- [DATA PROVIDED]

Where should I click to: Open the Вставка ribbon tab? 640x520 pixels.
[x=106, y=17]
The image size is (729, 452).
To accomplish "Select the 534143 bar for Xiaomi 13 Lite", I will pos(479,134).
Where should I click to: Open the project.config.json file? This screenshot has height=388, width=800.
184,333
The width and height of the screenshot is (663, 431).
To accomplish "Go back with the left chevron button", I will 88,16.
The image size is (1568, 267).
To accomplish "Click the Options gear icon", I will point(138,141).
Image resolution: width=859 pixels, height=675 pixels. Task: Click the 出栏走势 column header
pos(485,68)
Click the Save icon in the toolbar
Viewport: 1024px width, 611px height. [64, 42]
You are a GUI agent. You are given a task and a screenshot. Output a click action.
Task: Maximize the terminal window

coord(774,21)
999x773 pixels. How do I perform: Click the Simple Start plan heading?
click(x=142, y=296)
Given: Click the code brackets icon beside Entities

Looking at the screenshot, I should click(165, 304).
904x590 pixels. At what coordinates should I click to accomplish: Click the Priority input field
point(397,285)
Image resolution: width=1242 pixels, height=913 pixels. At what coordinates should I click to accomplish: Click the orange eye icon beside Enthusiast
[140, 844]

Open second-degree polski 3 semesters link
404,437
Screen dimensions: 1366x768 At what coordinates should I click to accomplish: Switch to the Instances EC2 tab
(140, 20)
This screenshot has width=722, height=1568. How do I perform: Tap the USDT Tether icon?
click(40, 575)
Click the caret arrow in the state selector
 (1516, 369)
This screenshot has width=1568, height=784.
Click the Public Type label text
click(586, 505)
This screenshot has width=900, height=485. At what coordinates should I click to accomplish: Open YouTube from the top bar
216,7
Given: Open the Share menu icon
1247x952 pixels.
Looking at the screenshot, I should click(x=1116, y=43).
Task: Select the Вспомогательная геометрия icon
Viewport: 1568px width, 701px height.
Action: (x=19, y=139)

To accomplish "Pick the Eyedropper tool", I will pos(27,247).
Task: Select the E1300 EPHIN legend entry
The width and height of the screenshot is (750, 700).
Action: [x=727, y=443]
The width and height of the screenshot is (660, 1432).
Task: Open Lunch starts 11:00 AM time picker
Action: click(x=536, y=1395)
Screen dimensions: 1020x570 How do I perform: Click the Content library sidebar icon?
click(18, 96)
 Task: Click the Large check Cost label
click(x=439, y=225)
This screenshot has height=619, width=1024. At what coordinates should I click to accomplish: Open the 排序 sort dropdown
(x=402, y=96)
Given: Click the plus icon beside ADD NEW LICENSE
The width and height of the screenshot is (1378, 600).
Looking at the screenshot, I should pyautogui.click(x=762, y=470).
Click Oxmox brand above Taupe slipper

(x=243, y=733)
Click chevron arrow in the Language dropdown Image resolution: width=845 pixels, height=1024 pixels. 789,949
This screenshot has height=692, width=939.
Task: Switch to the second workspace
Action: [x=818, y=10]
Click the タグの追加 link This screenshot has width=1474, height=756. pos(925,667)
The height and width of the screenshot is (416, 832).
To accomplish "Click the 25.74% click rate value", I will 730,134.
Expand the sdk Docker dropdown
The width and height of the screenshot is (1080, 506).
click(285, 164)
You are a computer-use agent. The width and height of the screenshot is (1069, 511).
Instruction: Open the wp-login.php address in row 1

- [EXERCISE DIRECTIONS]
Each line containing the word "will" needs to be copied from the data above.

- [ANSWER BELOW]
To accomplish "Select the 534143 bar for Xiaomi 13 Lite", I will pos(479,134).
To accomplish "Go back with the left chevron button", I will 88,16.
To accomplish "Click the Options gear icon", I will point(138,141).
To accomplish "Pick the Eyedropper tool", I will pos(27,247).
To accomplish "Click the 25.74% click rate value", I will 730,134.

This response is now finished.